By now, I am almost too good at dealing with loss and all things leading up to it. After quickly losing my father and three grandparents across three-plus years, I’ve been through all the motions, lows, and the like. That doesn’t mean the next loss will be dulled; it means I know what to expect and am better prepared to parse it.
This pending one feels different. The amount of time we spent with her and saving her from an early demise (including when a vet asked us to put her to sleep because she had a kidney stone in 2023) was all out of love. Because my wife and I, through strengths and faults, can only give all of our love to those we love. We don’t know how to show some love, but all the love we have to give and at all times. This is true for friends (sometimes to our detriment, sometimes reading as off-putting), to close family, and to our Stella. I don’t think I was always this way, and I understand how saccharine this sounds, but it’s what I learned late in adolescence from my father and it served me just fine thus far. Yet because of our love and attention, the idea that the recipient of such things will not be here in a few months — someone we sleep in shifts for, blow off weddings, spend nearly every weekend dedicated to getting back on course — feels unfamiliar and wrong.
This is not a eulogy, mind you. She is lying on a pillowcase three feet from me and her tail is in high spirits. There is less perceivable physical/illness today than yesterday, increased activity, and the same amount of love as there’s always been. We know from speaking with our doctor that she will decline faster than she had over the last three years, and our time is limited, but we will make the best of whatever time we have.

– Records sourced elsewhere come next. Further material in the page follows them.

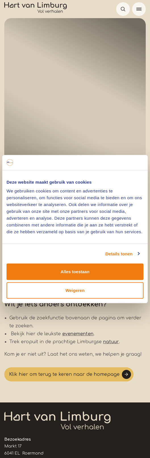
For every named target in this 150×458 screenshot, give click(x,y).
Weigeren (74, 290)
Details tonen (118, 253)
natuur (111, 341)
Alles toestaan (75, 271)
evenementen (77, 333)
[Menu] (139, 9)
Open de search (123, 9)
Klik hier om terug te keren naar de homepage (64, 374)
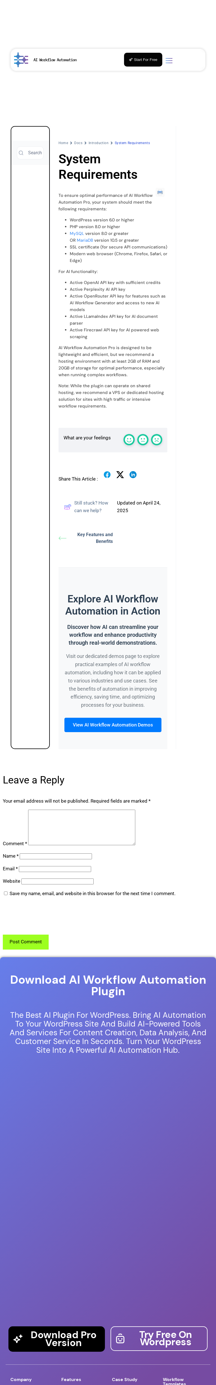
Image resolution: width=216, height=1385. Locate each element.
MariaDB (85, 240)
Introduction (99, 143)
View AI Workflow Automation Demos (113, 725)
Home (63, 143)
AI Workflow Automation (54, 59)
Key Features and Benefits (85, 538)
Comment (15, 850)
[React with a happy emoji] (129, 439)
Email (10, 875)
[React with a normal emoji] (142, 439)
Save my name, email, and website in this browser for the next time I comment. (93, 900)
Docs (78, 143)
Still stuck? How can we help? (86, 506)
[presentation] (45, 923)
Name (11, 863)
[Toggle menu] (169, 61)
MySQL (77, 233)
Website (11, 888)
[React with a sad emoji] (156, 439)
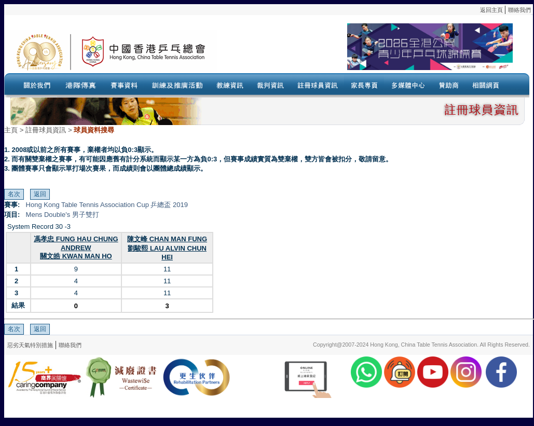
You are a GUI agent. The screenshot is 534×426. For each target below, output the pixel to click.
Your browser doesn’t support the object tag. (365, 51)
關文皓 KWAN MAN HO (76, 256)
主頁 (11, 130)
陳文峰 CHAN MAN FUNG (167, 239)
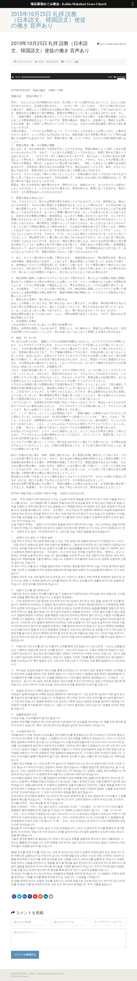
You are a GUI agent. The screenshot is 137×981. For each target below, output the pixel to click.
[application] (68, 76)
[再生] (13, 77)
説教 (76, 61)
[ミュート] (115, 77)
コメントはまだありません (111, 43)
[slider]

I just feel that to make the best of that time, I may not write about comparatively less important things I’m currently thinking about or experiencing. I may even write less frequently or not write at all. I’m aware of the state of the world and some horrible things that have happened in the last week alone, and how speaking about that (or, rather, about anything other than that) may seem tone deaf. I understand that other people, including those reading this, have their own awful happenings in their equally complicated lives that take their full focus. This is what occupies mine at the moment, and I felt important to share it because it may help someone in some way, and it certainly helps me.
I also know that even with illness, death, and every horrible story on every person’s lips, the world is still an amazing place and worth taking in with complete and total awe whenever possible. Death may come, but flowers will bloom. The sun will rise and set, one day without me or my loved ones, but even in the worst of times there will always be someone to take it all in and appreciate it. Most importantly, there will be music. There will always be music.